NOTE: This article is currently being verified with the latest DFC and will be updated later.
If the Data Flow Compiler meets the following conditions, it is possible to deploy two different models on a single device by sharing the input:
- The input data size is the same.
- The same preprocessing (such as normalization) is used.
- The generated HEF fits within a single context.
The overall procedure is roughly as follows:
- Perform parsing for each model.
- Join the models using joinAction.AUTO_JOIN_INPUTS.
- Perform quantization on the joined model.
- Compile the quantized joined model.
The pseudo code for combining models using the resnet_v1_18
available in the Hailo Model Zoo is as follows.
from hailo_sdk_client import Clientrunner
from hailo_sdk_client import exposed_definitions,JoinAction
model_name_1 = 'resnet_v1_18'
model_name_2 = 'resnet_v1_18'
hailo_model_har_name_1 = '{}_hailo_model.har'.format(model_name_1)
hailo_model_har_name_2 = '{}_hailo_model.har'.format(model_name_2)
# Create runner
runner1 = ClientRunner(hw_arch='hailo8', har_path=hailo_model_har_name_1)
runner2 = ClientRunner(hw_arch='hailo8', har_path=hailo_model_har_name_2)
# Join runner
runner1.join(runner2, scope1_name={'resnet_v1_18':'resnet_v1_18_1'}, scope2_name={'resnet_v1_18':'resnet_v1_18_2'}, join_action=JoinAction.AUTO_JOIN_INPUTS)
# Apply model script
alls_joined = '''
resnet_v1_18_1/normalization1 = normalization([123.675, 116.28, 103.53], [58.395, 57.12, 57.375], resnet_v1_18_1/input_layer1)

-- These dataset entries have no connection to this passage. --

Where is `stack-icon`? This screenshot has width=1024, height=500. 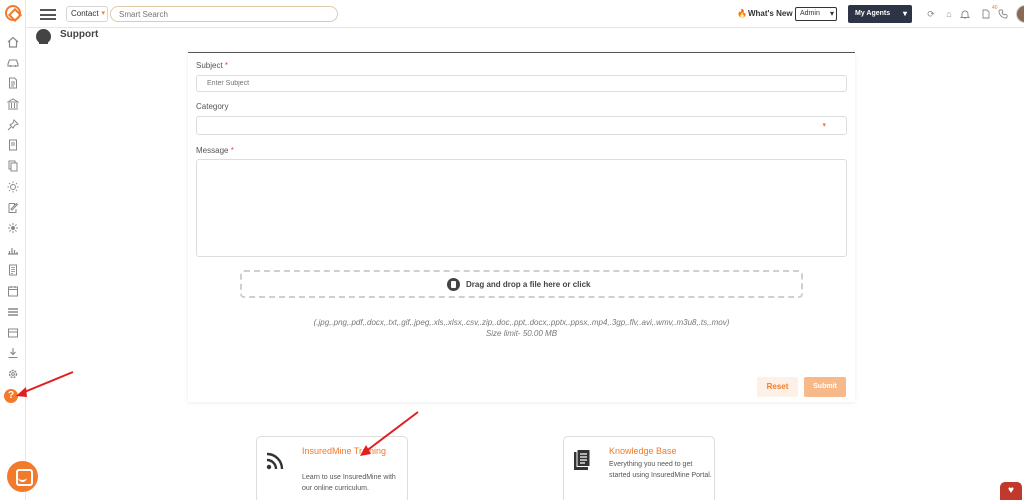
stack-icon is located at coordinates (13, 312).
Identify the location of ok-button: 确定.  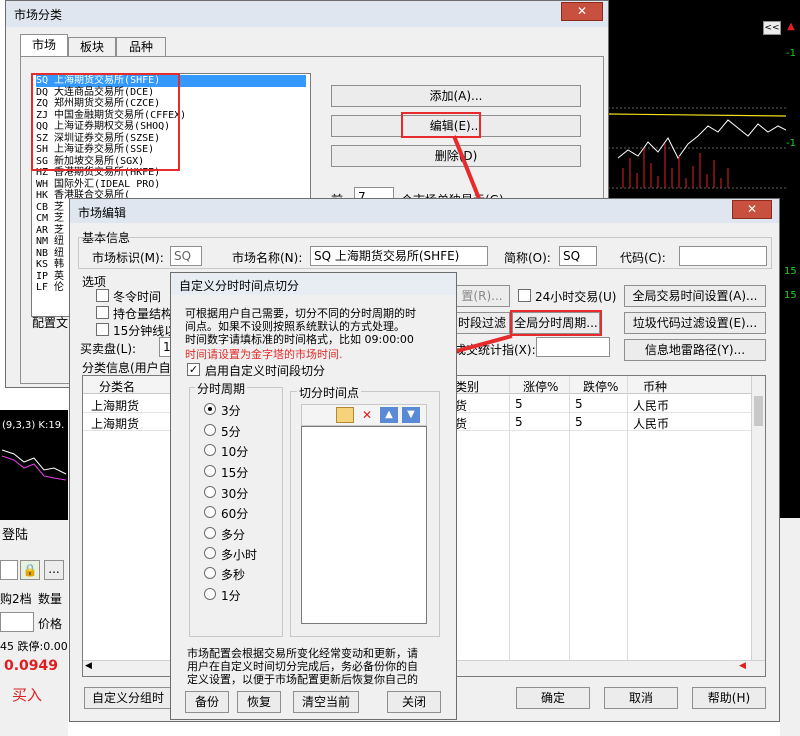
(553, 698).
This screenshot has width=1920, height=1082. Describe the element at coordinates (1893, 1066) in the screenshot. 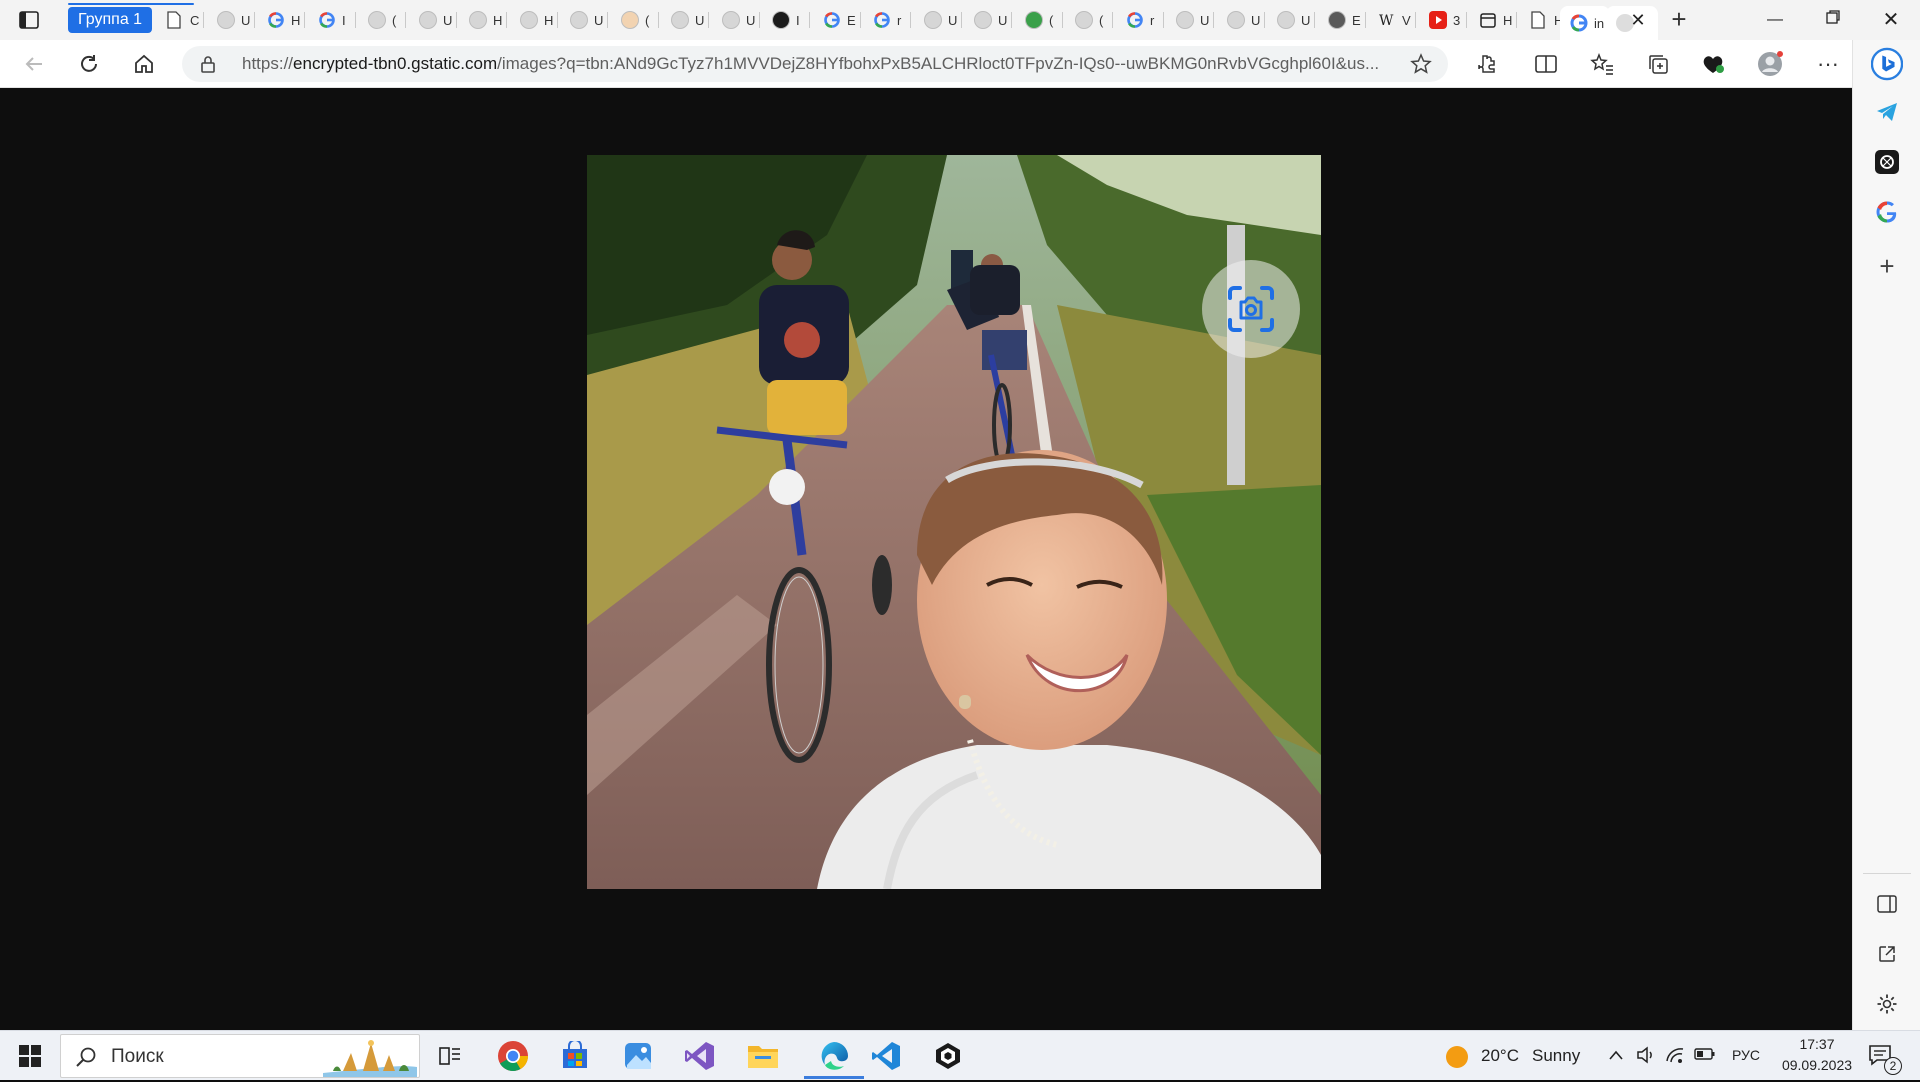

I see `notification-count-badge: 2` at that location.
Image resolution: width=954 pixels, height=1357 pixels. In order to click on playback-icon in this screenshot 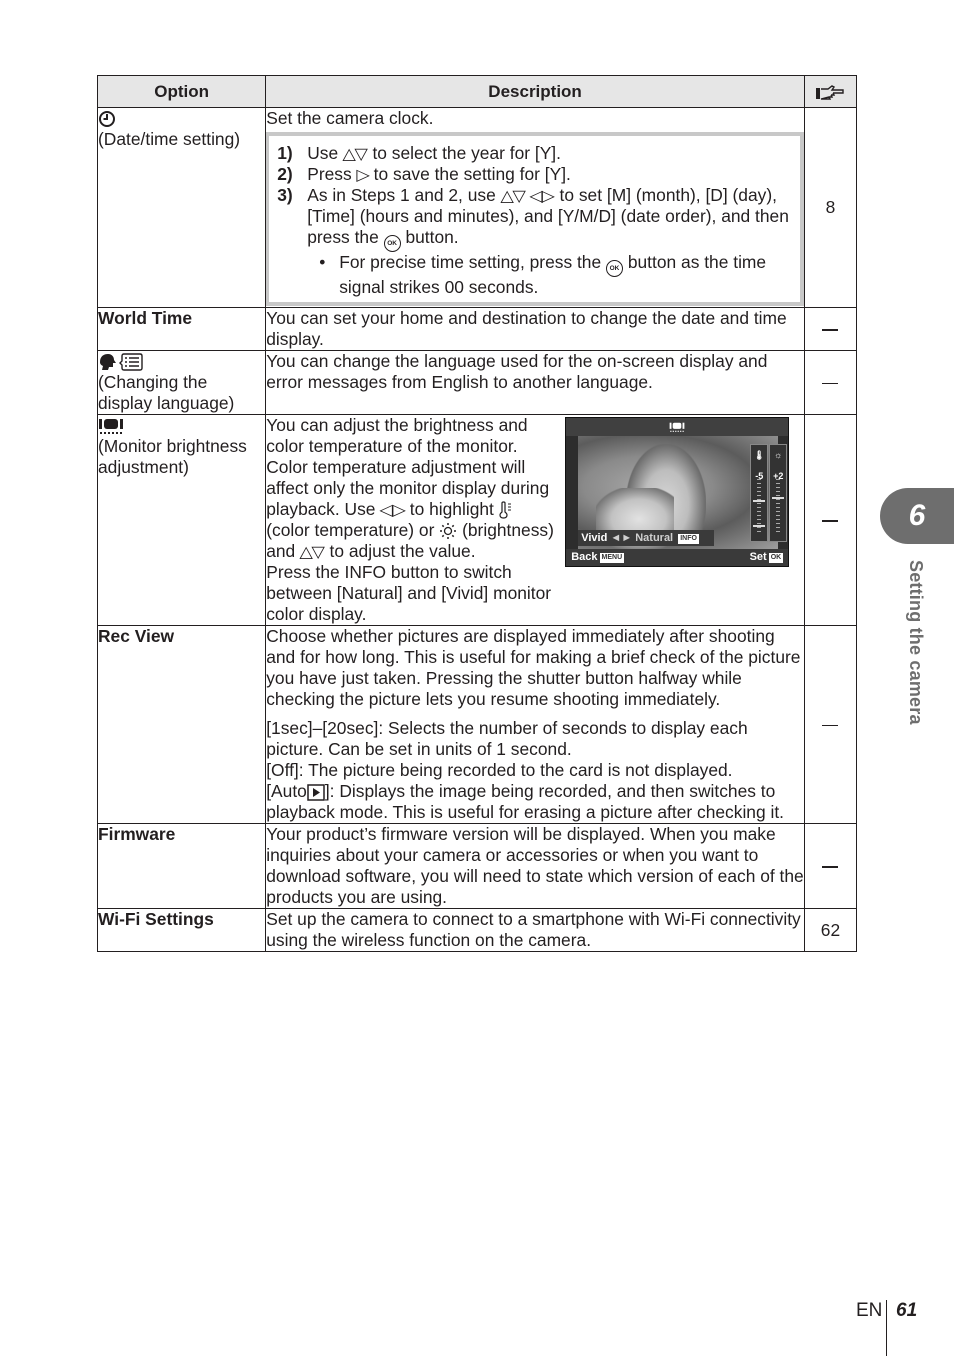, I will do `click(316, 792)`.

resnet_v1_18_2/normalization1 = normalization([123.675, 116.28, 103.53], [58.395, 57.12, 57.375], resnet_v1_18_2/input_layer1)
quantization_param({*output_layer*}, precision_mode=a8_w8)
'''
_ = runner1.load_model_script(alls_joined)
# Call Optimize to perform the optimization process
runner1.optimize(calib_dataset)
# Save the result state to a Quantized HAR file
quantized_model_har_path = '{}_quantized_model.joined.har'.format(model_name)
runner1.save_har(quantized_model_har_path)